- SOURCE PASSAGE:
-- -- --

The adoption of the First Peoples’ language common name—Rakali—is an attempt to reflect this animal’s unique character and place within our region, outside of the rat stereotype.
People tend to think of rats as dirty and invasive, but Rakali is native and well adapted to Australian waterways.
The updated name also acknowledges the animal was named by humans well before European colonisation.
Naming things
The science of naming and categorising living things is known as taxonomy, which aims to group them based on their evolutionary relationships.
Swedish botanist Carl Linnaeus was the first to come up with this system, known as binomial nomenclature, in 1758 and it is still largely in use today.
The first part of an organism’s name is the genus (to describe the larger group it belongs to), while the second part refers to the specific species.
However, this is not set in stone.
This is because, generally, taxonomy should help us judge how related one animal is to another.
As new species are discovered, and our knowledge and understanding of biology improves over time, scientists have moved some animal groups around.
Some animals are more related than they appear on the surface, while others that look alike are not related at all!
Scientific names are not perfect
Scientific names are often constructed from Greek or Latin words that aim to describe the species.

-- -- --

- EXERCISE INSTRUCTIONS:
A) In the passage on the name Rakali and how animals are named, what year did Carl Linnaeus devise binomial nomenclature?
B) Pick up the passage on the name Rakali and how animals are named right after its final sentence, and carry it on.

- INFORMATION SUPPLIED:

-- -- --

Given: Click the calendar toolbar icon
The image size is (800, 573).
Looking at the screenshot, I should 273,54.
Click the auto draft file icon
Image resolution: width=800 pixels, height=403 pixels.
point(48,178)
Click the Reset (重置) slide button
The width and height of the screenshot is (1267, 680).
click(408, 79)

-- -- --

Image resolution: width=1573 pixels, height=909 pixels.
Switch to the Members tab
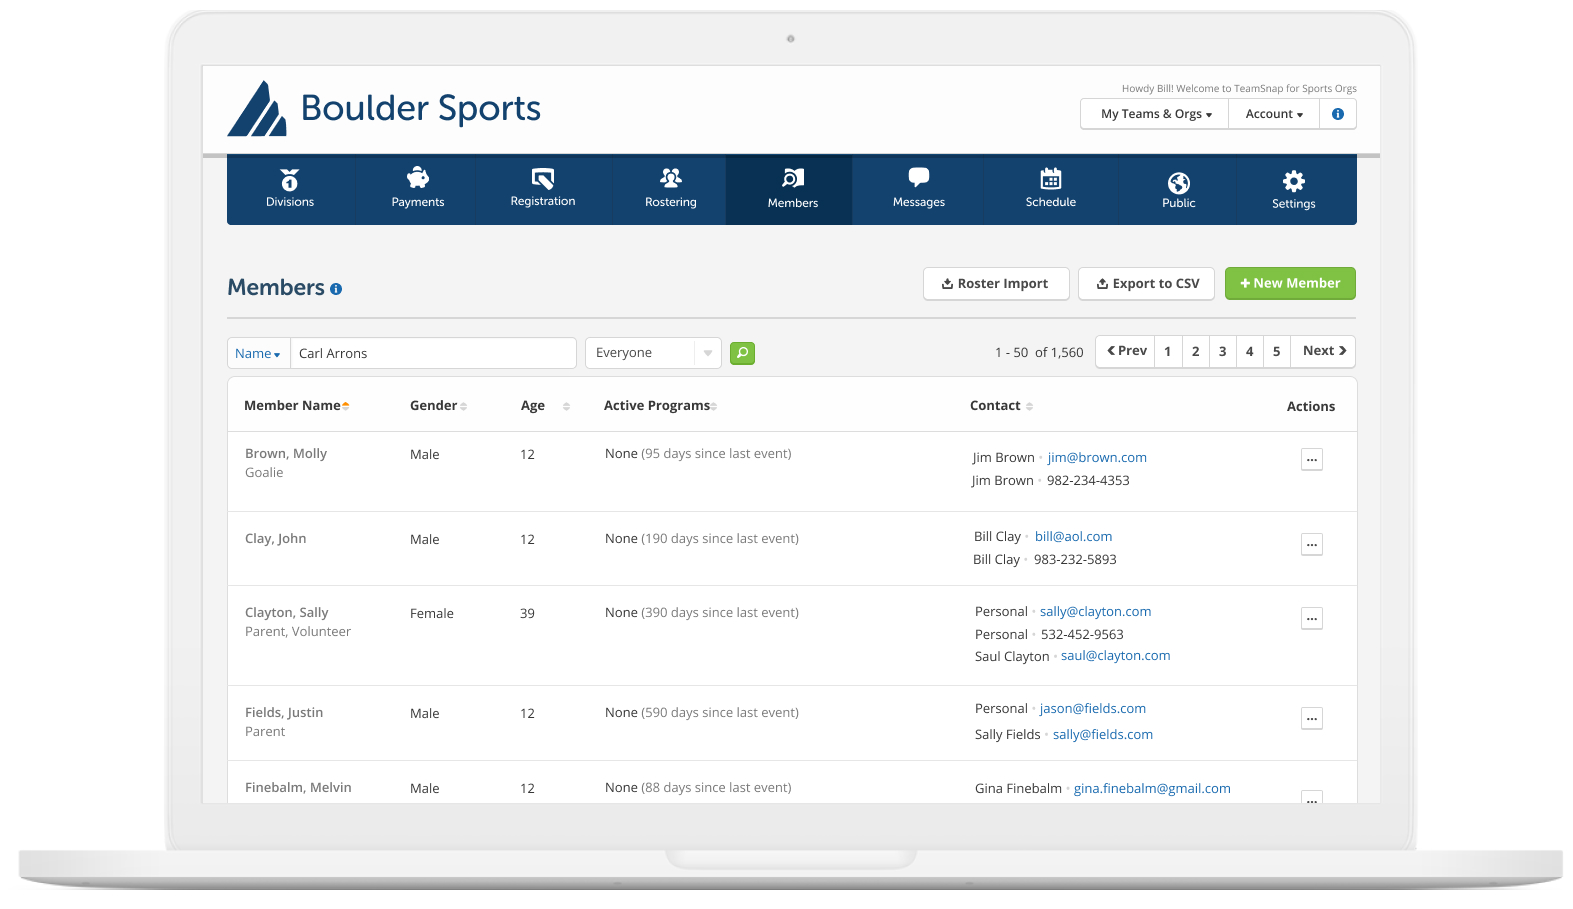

-- -- --

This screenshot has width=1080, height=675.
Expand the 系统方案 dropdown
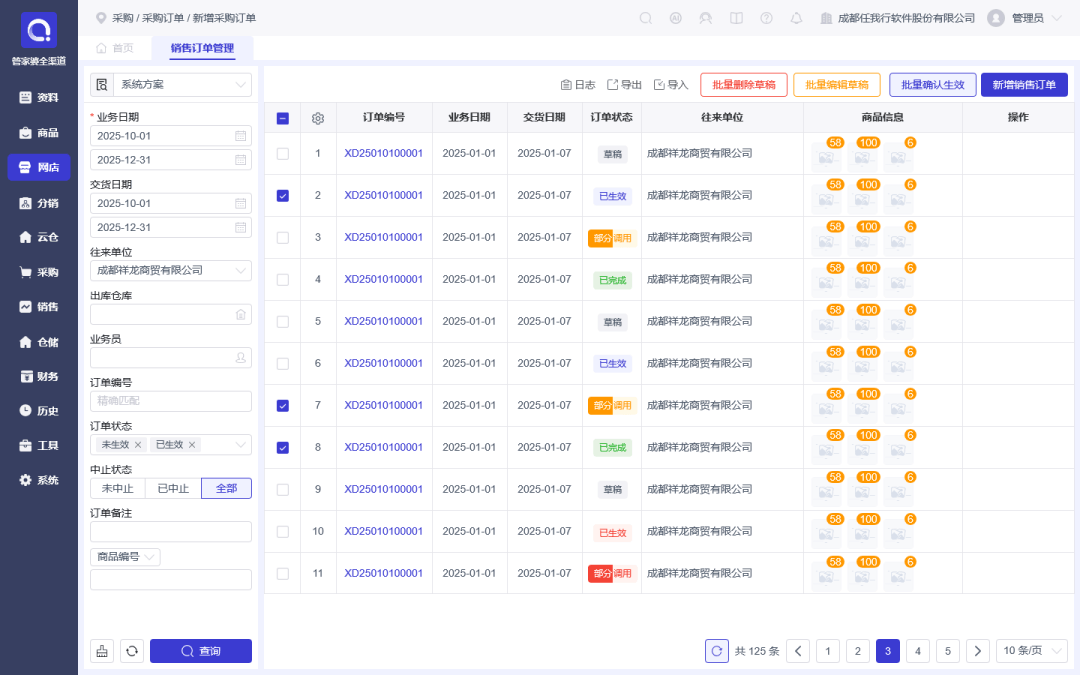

-- -- --

- RESULTS:
A) 1758

B)
And common names are often derived from translations of the scientific name.
Binomial nomenclature has been used to honour a particular person or, alternatively, insult a scientific rival—something Linnaeus did himself, but that tactic has now been banned.
Sometimes these names are a description of the animal’s physical features.
However, even scientific names can show us the misunderstandings and mistakes made by previous biologists.
For example, Phascolarctos cinereus loosely translates to ‘grey pouched bear’ which gives you a pretty good idea of which iconic Australian animal it refers to.
And while the Koala is not closely related to a bear, it is still commonly confused for one today.
Some names refer to a particular place, but this too can go wrong.
Due to some creative record keeping by a zoologist in 1776, the scientific name for the Laughing Kookaburra is Dacelo novaeguineae.
This loosely means ‘kingfisher from New Guinea,’ despite being the only Kookaburra in its genus not found in New Guinea.
What are scientific names for?
Despite some confusing Latin and Greek translations, scientists have good reason to stick with scientific names.
Common names can vary from region to region, and many also refer to more than one species.
We might say Flying Fox, but it is not clear which of the 60 members of Pteropus we are talking about.
‘Giving species scientific names allows us to universally communicate things about them to other scientists,’ says Joseph Schubert, a taxonomist at the Museums Victoria Research Institute.
‘It also means that they’re recognised not only in science but in legislation.’
For instance, if a species is endangered and governments want to specifically protect it, an unambiguous name is vital to differentiate it from other animals.
So, scientific names are great for clarity—especially when you are dealing with an international community of multiple countries and languages.
So which name is best?
For general purposes, we all know that scientific names can be very unwieldy.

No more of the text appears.